Lesson One - Diesel Fundamentals

Lesson One - Diesel Fundamentals


00:00 - Welcome to our free diesel tuning series, I'm Nick Pregnitz with HP Academy.
00:04 In this instructional series, you're going to learn the fundamentals of diesel tuning and how we can extract more power out of late model diesel engines.
00:11 I've owned Calibrated Power and Duramax Tuner since 2007 which means I've been performance tuning diesels for about 13 years.
00:17 I've seen just about anything that can happen in the performance arena of diesel tuning.
00:21 I've also got to see the industry grow, see new parts come and see new techniques and new theories on tuning.
00:28 It's been an interesting road and there's a lot of experience that I can share with you through this series.
00:32 Let's start with how a diesel engine works.

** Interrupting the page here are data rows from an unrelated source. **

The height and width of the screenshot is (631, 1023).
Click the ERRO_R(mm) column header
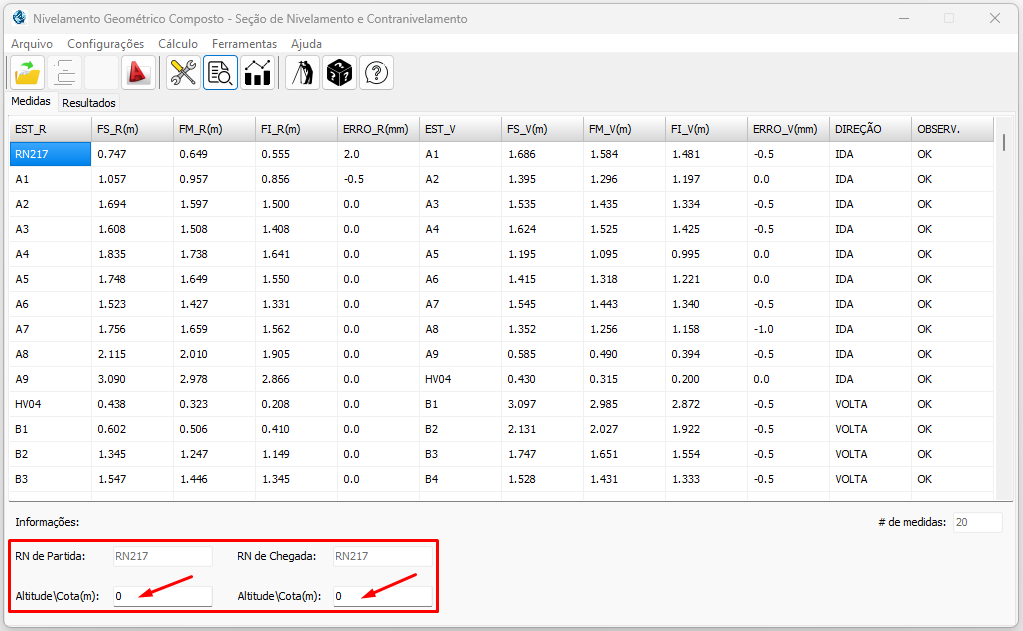376,129
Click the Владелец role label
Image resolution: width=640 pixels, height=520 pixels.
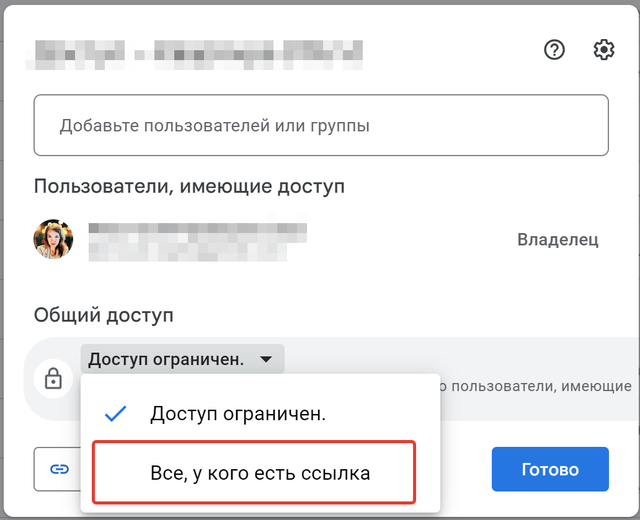[x=558, y=240]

00:34 So typically if you're coming from the gas world, you're used to a sparrk plug igniting things.
00:39 Well in a diesel engine there is no spark plug.
00:41 In a diesel we're looking at compression.
00:43 As that piston comes up, drives heat into the combustion chamber, there's enough heat there to light that charge off.
00:49 So as the fuel is injected by the injector into that cylinder, directly into that cylinder, that's going to start the combustion process.
00:57 Things that we don't have in a diesel engine that we have in a gasoline engine, a throttle and spark plugs.
01:02 That makes the diesel engine tuning process quite a bit different from the spark ignition process.
01:08 The things I love about tuning diesel engines is that you don't have to worry about pre ignition, you don't have to worry about knock.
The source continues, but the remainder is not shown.